### TASK STATEMENT:
Your answer must be the exact lines from the one holding "Viewport: 1232px width, 958px height." through the last line of the records below, with no pictures.

┏━━

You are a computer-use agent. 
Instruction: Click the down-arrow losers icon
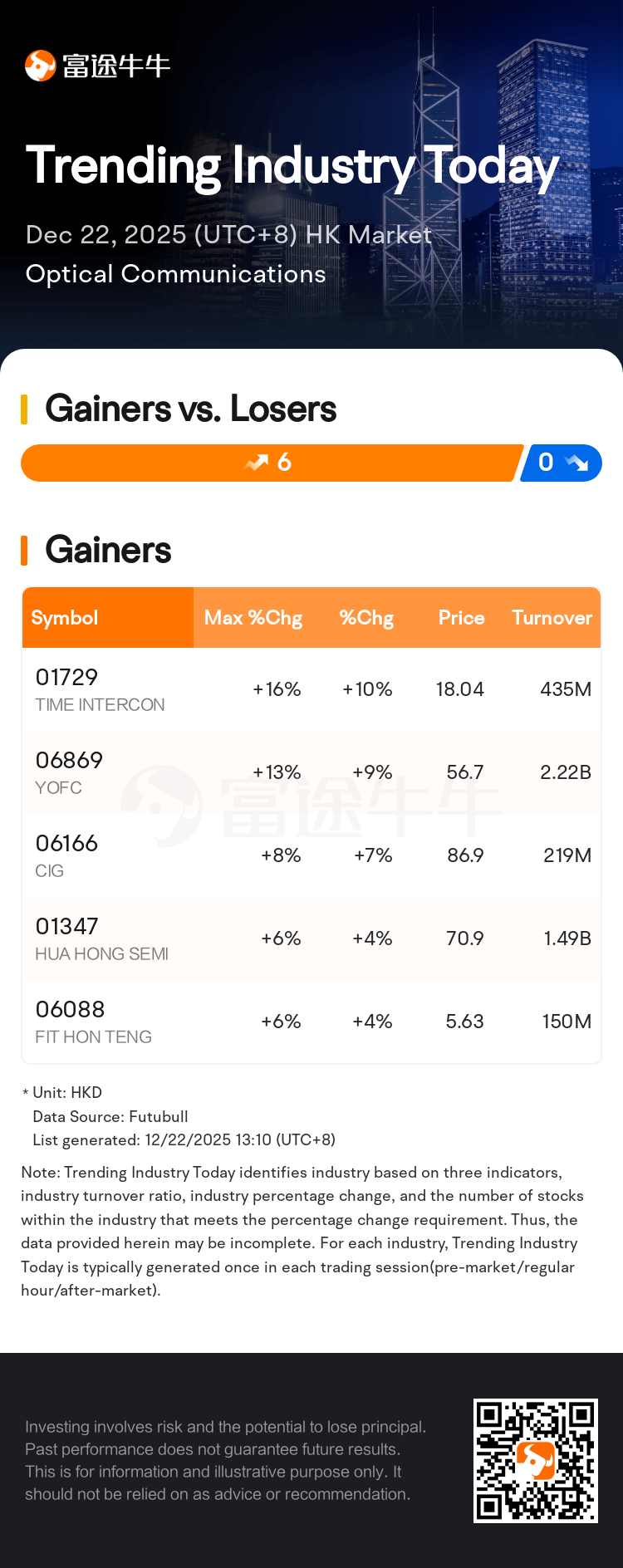point(576,463)
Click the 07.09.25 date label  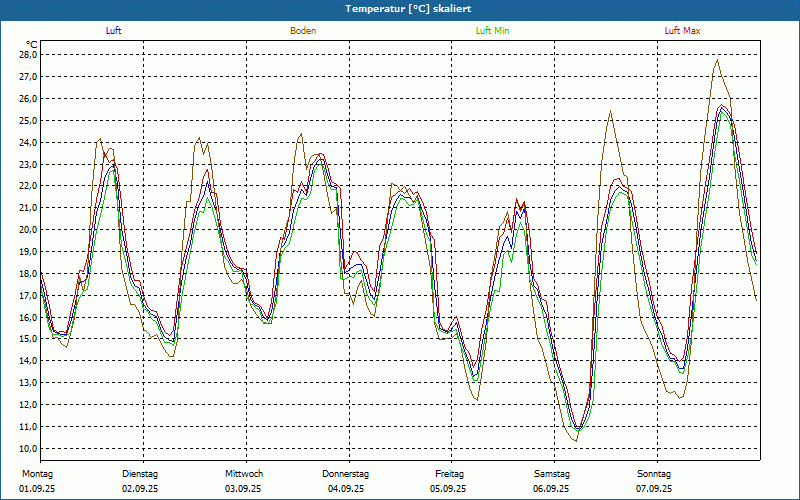(655, 489)
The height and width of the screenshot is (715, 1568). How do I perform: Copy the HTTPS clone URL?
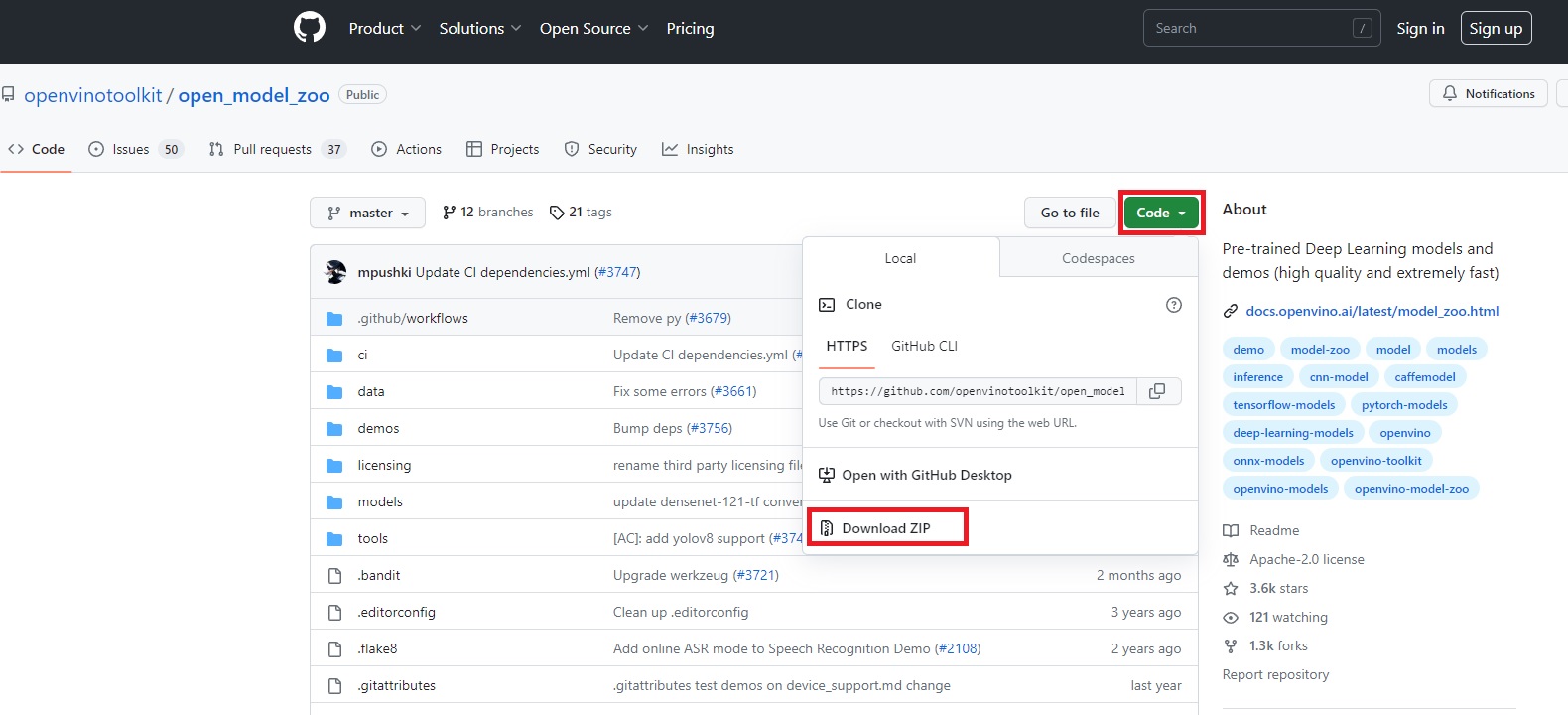click(1157, 391)
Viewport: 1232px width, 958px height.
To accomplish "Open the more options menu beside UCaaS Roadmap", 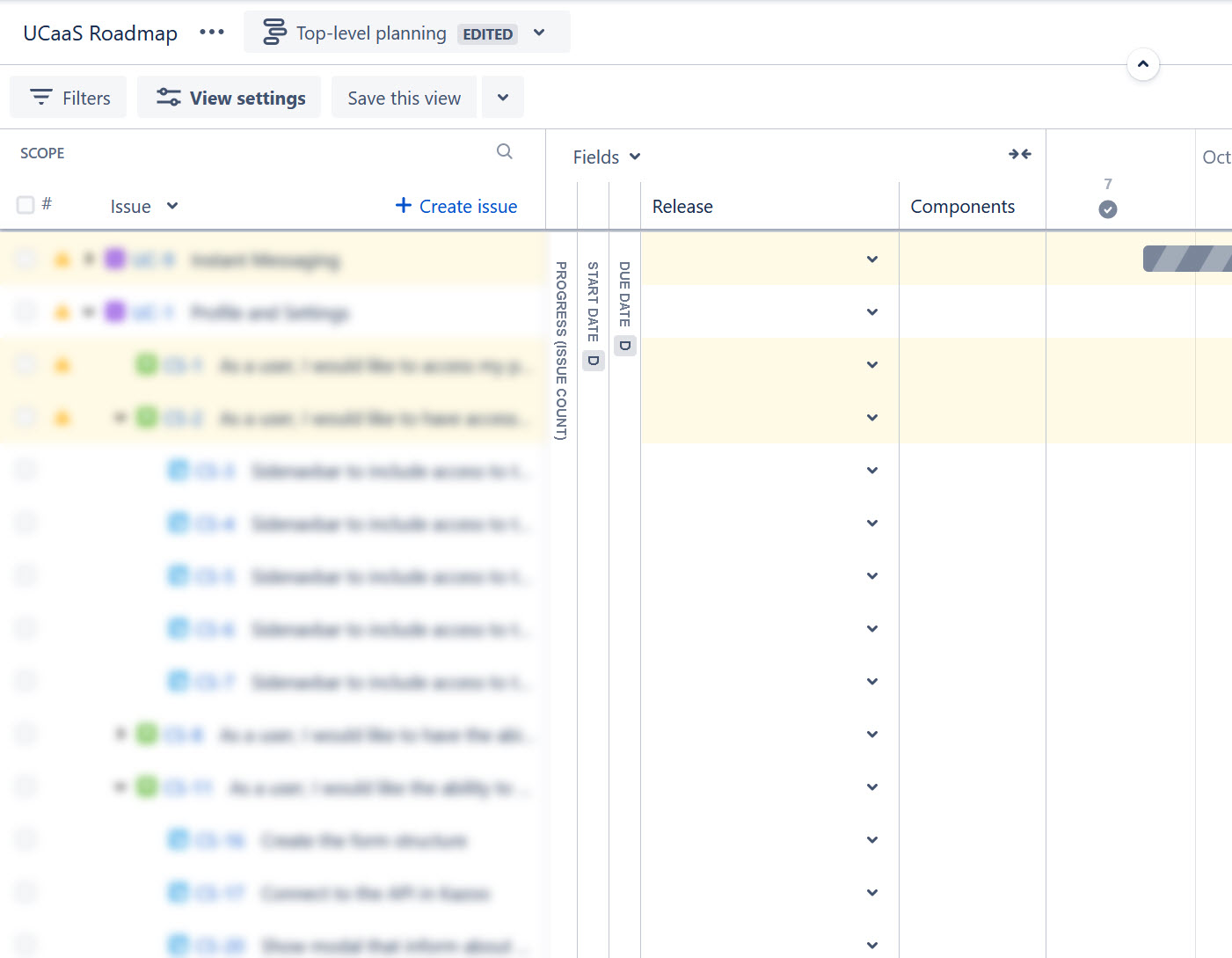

┗━━

### ANSWER SPACE:
Viewport: 1232px width, 958px height.
To accomplish "Open the more options menu beside UCaaS Roadmap", 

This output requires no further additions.